One of the difficulties you'd be hooked up with when you try to keep writing a journal might be how you're going to start the very first line of your post. If you're not enough alert, you're likely to start it with *I* at the head, but you'll notice before long that your journals are all alike and *I* are scattered everywhere. That looks like a composition of a young kid. Chances are you try to come up with more interesting ways to start a sentence. But it's not as easy as you can manage in Japanese. Maybe because we don't necessarily need to start a sentence with a subject in Japanese, there are uncountable various ways to begin a sentence when it comes to Japanese writing. On the other hand, many Japanese seem to find it challenging to start a sentence with some word other than *I* in English. .... 
Oh, well, this is not the topic I was intending to talk about today, so let's move on to the today's topic.^^;;;

It's about some easy commonly used Japanese word, which became a familiar word for English speakers. I happened to find the word while I was reading an English magazine. It's an everyday occurrence to run into Japanese words in English writing, but I was quite surprised this time because the word was used to close an impressive message that would be remembered for decades to come.

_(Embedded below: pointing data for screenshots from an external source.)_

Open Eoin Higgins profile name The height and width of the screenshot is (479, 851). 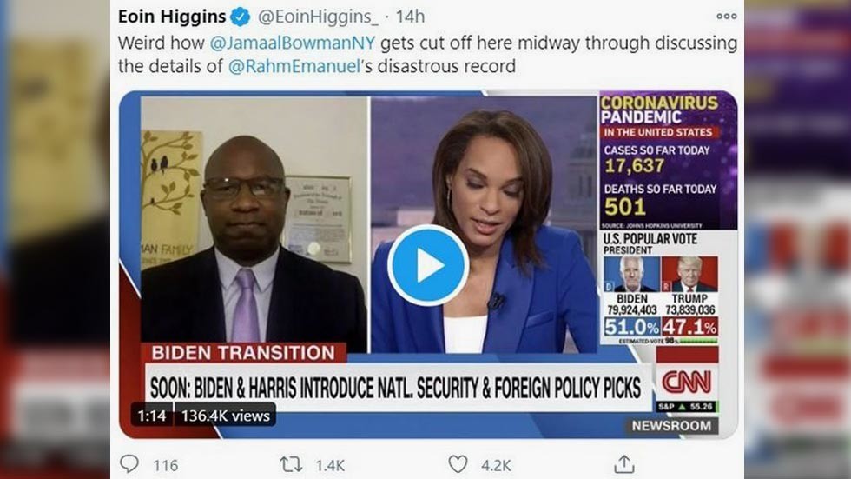172,17
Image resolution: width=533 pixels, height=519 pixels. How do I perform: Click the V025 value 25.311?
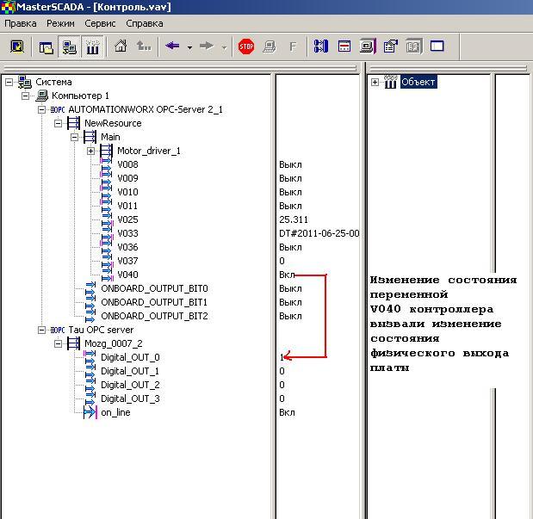tap(294, 220)
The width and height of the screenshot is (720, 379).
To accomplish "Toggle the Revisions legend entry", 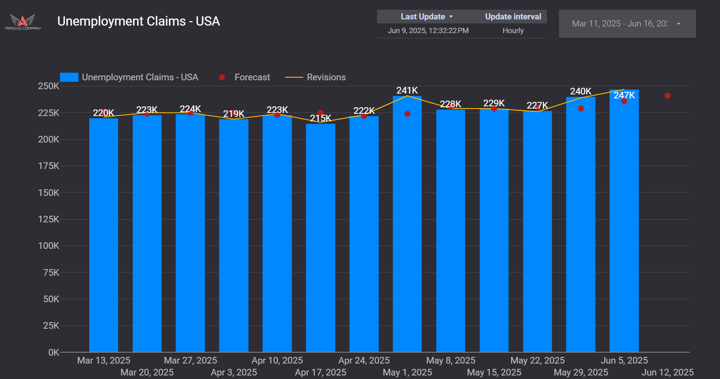I will [326, 77].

Do you know Newsweek magazine is about to publish ebook version soon and they abolish print version? I got read the final issue in print today, and at the very end of a farewell article, the word was there, *sayonara*. It's one of very popular English magazines, and they chose not an English but Japanese word to end such an important message... How intriguing. It may be that *sayonara* could  deliver some nuance that is different from an ordinary English saying such as good-bye or farewell. Does it sound more sincere or profound? I'd like many Japanese people grab the final issue of Newsweek and get to notice the word. ^^   

(excerpt from Newsweek December 31, 2012)
"・・・ One thing, however, will not change, and that is our commitment to journalism of the very highest quality. We would not be Newsweek if it were otherwise. So as we say *sayonara* to print, we thank our 1.5 million loyal readers, and ask you to wish us luck and join us next year in our all-digital future."

1 comment:

Whiskers said...

Hmmm... Why'sayonara'? In Japanese, 'sayonara' sounds somewhat more serious than 'bye,' don't you think? For example, when lovers break up, 'sayonara' is more suitable, of course based on my own experiences.
Anyway, is it the reason they chose the word?